На платформе в Эразме она обменялась церемонным рукопожатием с ректором университета, двумя профессорами социологии и представительницей Федерации женских клубов штата Коннектикут.
— Мы счастливы, что ваше имя украсит списки почетных питомцев Эразмского университета, — заявил ректор, человек ниже среднего роста.
— Как вам ехалось? — пробасил один из профессоров с такой озабоченностью, будто Энн добиралась к ним по крайней мере из Китая.
— Наш клуб просто мечтает, чтобы вы согласились выступить у нас с лекцией, в любое время, когда вам будет удобно, хотя мы, конечно, понимаем, как вы загружены — у вас такая ответственная работа… — выпалила на одном дыхании представительница Федерации, в общем вполне миловидная.
— Если вы не откажетесь заехать ко мне, моя супруга почтет за счастье помочь вам облачиться в академический наряд, — сказал ректор и улыбнулся, давая понять, что он позволил себе пошутить.
В доме у ректора, когда Энн надела траурную мантию и нелепую шапочку, которые почему-то служат фирменной маркой учености, ректорша любезно осведомилась:
— Могу ли я быть еще чем-нибудь вам полезна?
Энн так и подмывало ответить: «Еще бы!

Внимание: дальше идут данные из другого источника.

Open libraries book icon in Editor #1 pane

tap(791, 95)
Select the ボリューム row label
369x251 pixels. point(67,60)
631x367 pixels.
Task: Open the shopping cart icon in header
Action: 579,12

Я бы не отказалась от яичницы и чашки горячего кофе». Но когда вы без пяти минут доктор права, неудобно требовать кофе и яичницу. И Энн величественно и невозмутимо промолчала. Она уже начинала понимать, что статус Великой женщины во многом зиждется на умении хранить молчание, если не знаешь, что сказать.
Торжественный акт происходил в сводчатом зале, похожем на арсенал, но только сугубо современный: сплошь железобетон, стальные балки и звукоусилители. Было довольно много студентов — Энн заподозрила, что профессора социологии силой согнали сюда своих питомцев; были представительницы женских клубов и почти весь преподавательский состав. Зал таким образом удалось заполнить почти на четверть.
Перед началом церемонии в уютной комнатке за сценой, украшением которой служили собственноручные письма Уильяма Джеймса, Генри Адамса и Роберта Андервуда Джонсона, Энн представили остальным знаменитостям, прибывшим с той же целью, что и она: один был директор банка из Скенектеди, который пожертвовал сто тысяч долларов Высшему коммерческому училищу при Эразмском университете, другой — губернатор одного из штатов Среднего Запада, а третий — мировой авторитет в области флоры Белуджистана. Повстречайся она с ними в поезде, Энн не обратила бы ни на одного из троих никакого внимания; но теперь, зная, что это знаменитости, она ощутила внутренний трепет.
Губернатор сказал:
— Вы должны как-нибудь приехать познакомиться и с нашими тюрьмами, доктор Виккерс. Увидите, что мы идем в ногу с эпохой. Никаких карцеров, никаких телесных наказаний. Можете мне поверить! У нас принята самая современная пснологическая система.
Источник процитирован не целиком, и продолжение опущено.